So a live domain path would look like...

http:// www.example1.com/


...and a local domain path would look like...

http://localhost/Version 3/www.example1.com/


Assets

Obviously if there are multiple domains using the same software asset files from different domains would conflict. In example if two domains have the same file named crazy-penguins-on-my-front-lawn.png the second domain's webmaster who uploads them would traditionally overwrite the first webmaster's copy, obviously undesirable as I don't want any sites overwriting anyone else's content. So asset files are stored accordingly...

To Apache the full live domain path would look like...

http:// www.example1.com/www.example1.com/images/


...but because of the live rewrite from Apache the image still appears to load (in your browser) from...

http:// www.example1.com/images/


...while the local domain path would look like the following to Apache...

http://localhost/Version 3/www.example1.com/www.example1.com/images/


...when loaded (in your browser) the image would appear to load from the path...

http://localhost/Version 3/www.example1.com/images/


This way images appear to be loading from the same images path be it local or live.

However as the number of domains utilizing my software increases it will start to bulk the public_html/ directory on my live server and the same for my local directory for local testing.

So highlighted in blue below is where on localhost the domain is emulated...

RewriteCond %{REQUEST_URI} !\.(gif|jpg|js|mp3|png)$
RewriteRule ^[^/]*/(images|search|scripts|sounds)(.+)
$1$2 [QSA]


...when I access a domain the following way...

http:// localhost/Version 3/www.example.com/


...the file crazy-penguins-on-my-front-lawn.png is located (to Apache) at...

http:// localhost/Version 3/www.example.com/www.example.com/crazy-penguins-on-my-front-lawn.png


...and appears to load in the browser from...

http:// localhost/Version 3/www.example.com/crazy-penguins-on-my-front-lawn.png


I hope this makes sense? Yes, for synchronized local/live testing it does have to be this way though it works beautifully and this complexity makes coding simpler, hooray for irony!

#1 Wouldn't it be more efficient if the body of the rule specified the extensions the rule does want, instead of going to a condition to exclude the ones it doesn't want?


I think this post should clarify things to that question now.

#2 Why does the pattern start with ^[^/]*/ ?


If I recall correctly this means match the second directory depth. Again, I think this should make more sense now that I've clarified exactly what the Apache rewrite is doing.

#3 A literal period in mid-URL isn't absolutely forbidden-- apache dot org themselves have buckets of them-- but it's really better if you can get rid of them.


The efficiency is the ability to update multiple domains with a single update so this setup is absolutely necessary. If you really want to suggest an improvement over the one I'm attempting you're welcomed to it though I'd prefer to get the primary goal of this thread working first and then work on optimizations if possible please. :)

════════════════════

Set of tasks:
a) According to the forum post, what would traditionally happen when a second domain's webmaster uploads a file with the same name as one already uploaded for another domain?
b) Extract the part of the forum post between "I think this post" and "possible please. :)", inclusive.

════════════════════

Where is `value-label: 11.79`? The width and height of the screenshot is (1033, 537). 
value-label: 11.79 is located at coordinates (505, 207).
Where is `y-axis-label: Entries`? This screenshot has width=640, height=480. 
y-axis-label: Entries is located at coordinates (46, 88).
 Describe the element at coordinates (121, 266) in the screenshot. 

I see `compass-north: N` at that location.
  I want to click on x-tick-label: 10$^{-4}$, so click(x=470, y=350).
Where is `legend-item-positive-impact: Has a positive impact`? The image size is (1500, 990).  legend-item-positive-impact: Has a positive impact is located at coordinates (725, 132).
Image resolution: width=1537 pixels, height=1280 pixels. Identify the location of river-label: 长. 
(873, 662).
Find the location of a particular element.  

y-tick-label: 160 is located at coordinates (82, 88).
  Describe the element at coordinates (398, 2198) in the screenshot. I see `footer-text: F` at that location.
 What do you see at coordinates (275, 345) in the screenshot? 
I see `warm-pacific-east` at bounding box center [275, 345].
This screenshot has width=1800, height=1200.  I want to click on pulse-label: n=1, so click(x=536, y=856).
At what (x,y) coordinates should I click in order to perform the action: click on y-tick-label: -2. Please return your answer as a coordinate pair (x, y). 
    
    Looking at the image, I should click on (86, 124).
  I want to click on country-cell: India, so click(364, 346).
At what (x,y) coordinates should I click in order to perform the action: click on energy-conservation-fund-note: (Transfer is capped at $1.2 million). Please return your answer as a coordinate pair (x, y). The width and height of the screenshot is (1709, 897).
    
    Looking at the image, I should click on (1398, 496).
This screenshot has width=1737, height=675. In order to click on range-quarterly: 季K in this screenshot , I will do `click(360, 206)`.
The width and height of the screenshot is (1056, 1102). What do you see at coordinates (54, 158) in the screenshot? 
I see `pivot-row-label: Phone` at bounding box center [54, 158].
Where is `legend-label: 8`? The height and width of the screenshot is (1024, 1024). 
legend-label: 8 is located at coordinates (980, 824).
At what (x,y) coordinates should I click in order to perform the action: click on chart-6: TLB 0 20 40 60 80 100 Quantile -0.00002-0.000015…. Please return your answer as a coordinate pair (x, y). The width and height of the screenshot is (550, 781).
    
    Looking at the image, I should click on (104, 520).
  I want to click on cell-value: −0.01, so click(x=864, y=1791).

════════════════════

Outputs in order:
a) The second webmaster's upload would overwrite the first webmaster's copy.

b)
I think this post should clarify things to that question now.

#2 Why does the pattern start with ^[^/]*/ ?


If I recall correctly this means match the second directory depth. Again, I think this should make more sense now that I've clarified exactly what the Apache rewrite is doing.

#3 A literal period in mid-URL isn't absolutely forbidden-- apache dot org themselves have buckets of them-- but it's really better if you can get rid of them.


The efficiency is the ability to update multiple domains with a single update so this setup is absolutely necessary. If you really want to suggest an improvement over the one I'm attempting you're welcomed to it though I'd prefer to get the primary goal of this thread working first and then work on optimizations if possible please. :)